ONGs criticam avanço de PEC que reduz maioridade penal na Câmara

Organizações afirmam que medida amplia o encarceramento e não enfrenta as causas da violência
© José Cruz/Agência Brasil

Organizações da sociedade civil e movimentos de defesa dos direitos humanos criticaram a aprovação da Proposta de Emenda à Constituição (PEC) que reduz a maioridade penal no Brasil pela Comissão de Constituição e Justiça e de Cidadania (CCJC) da Câmara dos Deputados. A proposta avançou nesta quarta-feira (10) e ainda precisará passar por novas etapas de tramitação no Congresso Nacional.

Entre as organizações que se manifestaram contra a medida estão o Instituto Peregum, a Anistia Internacional Brasil, a Justiça Global e a Uneafro Brasil. As entidades defendem que o endurecimento da legislação penal não contribui para a redução da violência e cobram mais investimentos em educação, assistência social e políticas públicas voltadas à juventude.
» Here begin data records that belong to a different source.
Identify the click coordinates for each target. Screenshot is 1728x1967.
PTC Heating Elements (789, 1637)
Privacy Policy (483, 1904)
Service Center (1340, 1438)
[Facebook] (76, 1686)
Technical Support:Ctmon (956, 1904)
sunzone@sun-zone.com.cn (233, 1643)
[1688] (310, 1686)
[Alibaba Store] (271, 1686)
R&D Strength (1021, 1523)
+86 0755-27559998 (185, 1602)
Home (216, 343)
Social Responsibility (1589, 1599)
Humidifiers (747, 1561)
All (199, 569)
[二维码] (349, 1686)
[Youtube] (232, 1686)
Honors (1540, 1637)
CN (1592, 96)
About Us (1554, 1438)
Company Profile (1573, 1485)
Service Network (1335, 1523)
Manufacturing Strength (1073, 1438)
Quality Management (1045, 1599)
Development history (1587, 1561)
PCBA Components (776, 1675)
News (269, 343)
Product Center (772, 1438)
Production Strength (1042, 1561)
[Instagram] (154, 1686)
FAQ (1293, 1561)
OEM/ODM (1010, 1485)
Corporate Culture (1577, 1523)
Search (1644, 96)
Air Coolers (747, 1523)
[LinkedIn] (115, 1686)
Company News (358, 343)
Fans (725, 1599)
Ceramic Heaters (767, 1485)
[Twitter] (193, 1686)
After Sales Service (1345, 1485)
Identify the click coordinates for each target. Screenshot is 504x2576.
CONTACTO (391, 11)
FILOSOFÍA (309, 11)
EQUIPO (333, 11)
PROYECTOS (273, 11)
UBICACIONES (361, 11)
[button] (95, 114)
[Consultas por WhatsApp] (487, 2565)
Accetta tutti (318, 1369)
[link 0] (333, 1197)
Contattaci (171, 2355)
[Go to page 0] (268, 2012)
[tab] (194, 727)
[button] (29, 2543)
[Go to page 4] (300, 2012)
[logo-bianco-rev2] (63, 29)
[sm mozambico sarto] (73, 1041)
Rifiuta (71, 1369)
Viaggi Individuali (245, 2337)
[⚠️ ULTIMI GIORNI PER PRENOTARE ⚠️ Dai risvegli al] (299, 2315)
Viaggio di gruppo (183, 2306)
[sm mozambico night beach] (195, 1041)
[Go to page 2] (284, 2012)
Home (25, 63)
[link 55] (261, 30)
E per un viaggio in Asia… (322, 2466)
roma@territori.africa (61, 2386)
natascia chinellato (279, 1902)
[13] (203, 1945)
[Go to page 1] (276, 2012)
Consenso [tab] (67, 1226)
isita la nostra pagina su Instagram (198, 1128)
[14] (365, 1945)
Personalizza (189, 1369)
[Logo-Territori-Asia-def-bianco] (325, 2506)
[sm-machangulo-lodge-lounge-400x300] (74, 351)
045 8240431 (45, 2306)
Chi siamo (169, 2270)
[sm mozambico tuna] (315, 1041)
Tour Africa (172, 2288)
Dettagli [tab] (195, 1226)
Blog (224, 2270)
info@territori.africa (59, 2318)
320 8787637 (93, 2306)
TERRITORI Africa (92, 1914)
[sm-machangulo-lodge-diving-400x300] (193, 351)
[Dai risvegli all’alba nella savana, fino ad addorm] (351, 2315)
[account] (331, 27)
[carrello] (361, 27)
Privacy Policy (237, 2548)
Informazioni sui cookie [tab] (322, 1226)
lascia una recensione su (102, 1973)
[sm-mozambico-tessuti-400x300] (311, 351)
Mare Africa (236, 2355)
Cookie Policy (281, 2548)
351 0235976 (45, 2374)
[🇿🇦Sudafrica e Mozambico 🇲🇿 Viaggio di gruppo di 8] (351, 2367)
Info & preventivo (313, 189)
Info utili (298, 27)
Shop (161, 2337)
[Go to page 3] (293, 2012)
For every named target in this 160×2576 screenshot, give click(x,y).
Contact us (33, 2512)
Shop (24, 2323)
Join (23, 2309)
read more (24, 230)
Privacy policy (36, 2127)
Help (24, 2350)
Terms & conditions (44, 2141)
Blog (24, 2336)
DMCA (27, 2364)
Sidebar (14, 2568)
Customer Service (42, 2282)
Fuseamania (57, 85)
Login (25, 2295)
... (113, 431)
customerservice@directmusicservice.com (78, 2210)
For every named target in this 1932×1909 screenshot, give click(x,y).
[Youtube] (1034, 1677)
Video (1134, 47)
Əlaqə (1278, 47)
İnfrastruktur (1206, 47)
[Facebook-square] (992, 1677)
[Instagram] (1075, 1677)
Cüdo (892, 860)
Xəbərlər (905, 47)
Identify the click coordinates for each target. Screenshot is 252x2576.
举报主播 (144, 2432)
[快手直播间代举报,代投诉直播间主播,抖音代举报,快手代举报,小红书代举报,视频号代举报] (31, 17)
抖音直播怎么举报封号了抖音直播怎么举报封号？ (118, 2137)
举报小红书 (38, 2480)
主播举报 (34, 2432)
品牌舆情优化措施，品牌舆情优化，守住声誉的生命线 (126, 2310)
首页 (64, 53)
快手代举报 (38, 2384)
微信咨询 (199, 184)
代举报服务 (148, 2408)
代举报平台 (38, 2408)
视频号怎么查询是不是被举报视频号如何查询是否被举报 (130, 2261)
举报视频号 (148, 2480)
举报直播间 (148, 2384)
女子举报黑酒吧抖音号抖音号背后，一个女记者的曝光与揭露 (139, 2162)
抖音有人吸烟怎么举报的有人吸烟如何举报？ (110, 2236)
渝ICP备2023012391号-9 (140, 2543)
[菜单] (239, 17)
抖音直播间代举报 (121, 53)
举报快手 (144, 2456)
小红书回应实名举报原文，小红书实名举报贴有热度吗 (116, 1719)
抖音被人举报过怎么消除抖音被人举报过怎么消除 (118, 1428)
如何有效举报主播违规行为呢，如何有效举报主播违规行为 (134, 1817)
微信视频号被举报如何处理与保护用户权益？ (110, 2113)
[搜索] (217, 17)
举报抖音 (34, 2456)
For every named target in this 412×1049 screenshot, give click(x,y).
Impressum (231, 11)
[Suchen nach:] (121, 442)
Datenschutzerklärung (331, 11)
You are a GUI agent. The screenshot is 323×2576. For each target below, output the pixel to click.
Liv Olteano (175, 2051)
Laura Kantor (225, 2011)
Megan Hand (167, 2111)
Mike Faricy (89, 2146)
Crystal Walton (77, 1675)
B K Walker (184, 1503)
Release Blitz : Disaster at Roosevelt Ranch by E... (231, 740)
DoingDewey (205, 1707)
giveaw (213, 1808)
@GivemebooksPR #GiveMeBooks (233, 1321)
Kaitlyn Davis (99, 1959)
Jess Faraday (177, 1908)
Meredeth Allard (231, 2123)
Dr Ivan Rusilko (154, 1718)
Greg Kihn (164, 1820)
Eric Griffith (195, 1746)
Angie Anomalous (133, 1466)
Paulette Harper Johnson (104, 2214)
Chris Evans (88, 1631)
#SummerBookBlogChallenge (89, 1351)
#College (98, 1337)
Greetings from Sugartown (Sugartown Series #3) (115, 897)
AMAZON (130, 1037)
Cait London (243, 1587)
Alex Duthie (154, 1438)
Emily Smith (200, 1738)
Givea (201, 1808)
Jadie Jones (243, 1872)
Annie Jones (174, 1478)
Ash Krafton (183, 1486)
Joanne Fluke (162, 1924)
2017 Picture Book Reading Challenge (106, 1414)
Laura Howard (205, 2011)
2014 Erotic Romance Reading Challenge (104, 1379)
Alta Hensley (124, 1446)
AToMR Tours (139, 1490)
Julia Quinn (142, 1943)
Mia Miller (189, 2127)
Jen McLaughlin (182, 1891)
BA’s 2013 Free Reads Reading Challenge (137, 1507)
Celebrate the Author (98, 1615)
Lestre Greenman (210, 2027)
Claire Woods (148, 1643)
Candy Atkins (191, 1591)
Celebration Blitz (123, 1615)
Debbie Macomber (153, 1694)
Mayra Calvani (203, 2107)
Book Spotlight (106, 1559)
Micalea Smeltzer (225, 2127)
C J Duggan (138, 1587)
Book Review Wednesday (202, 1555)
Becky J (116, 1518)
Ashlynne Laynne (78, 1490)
O diretor do Instituto Peregum e coordenador da Uneafro Brasil, Douglas Belchior, afirmou que a proposta amplia uma lógica punitivista sem enfrentar os fatores estruturais que contribuem para a violência. Segundo ele, jovens negros e moradores das periferias tendem a ser os mais impactados pela mudança.

A diretora-executiva da Anistia Internacional Brasil, Jurema Werneck, também criticou a aprovação da PEC. Para ela, a proposta enfraquece a proteção garantida a crianças e adolescentes pelo Estatuto da Criança e do Adolescente (ECA) e não responsabiliza o Estado pelo dever de assegurar direitos e oportunidades para essa população.

A ONG Justiça Global argumentou que o aumento das punições não ataca as causas da violência e questionou se o Congresso Nacional está disposto a ampliar investimentos em áreas como proteção social, saúde mental e educação para jovens. Em nota, a organização defendeu que a prevenção deve ser prioridade nas políticas de segurança pública.

O debate também mobilizou especialistas. O sociólogo e pesquisador da Universidade do Estado do Rio de Janeiro (UERJ), Ignacio Cano, classificou a proposta como ineficaz para reduzir a criminalidade. Segundo ele, estudos apontam que o endurecimento penal não produz redução permanente dos índices de violência e que a maior parte dos crimes não é cometida por adolescentes.

A União Brasileira dos Estudantes Secundaristas também se posicionou contra a medida. A entidade defende que o combate à criminalidade passa pela ampliação do acesso à educação, ao emprego e à assistência social. Em nota, destacou que o Brasil já possui uma das maiores populações carcerárias do mundo e que o aumento do encarceramento não tem resultado, necessariamente, em redução da violência.

Do outro lado, o relator da proposta na CCJC, Coronel Assis, argumentou que a PEC é constitucional e não viola cláusulas pétreas da Constituição nem compromissos internacionais assumidos pelo Brasil.

Após a aprovação na comissão, a proposta seguirá para análise de uma comissão especial da Câmara dos Deputados. Caso avance, ainda precisará ser aprovada em dois turnos pelo plenário da Casa, com apoio mínimo de 308 parlamentares. Em seguida, o texto será encaminhado ao Senado Federal para nova tramitação.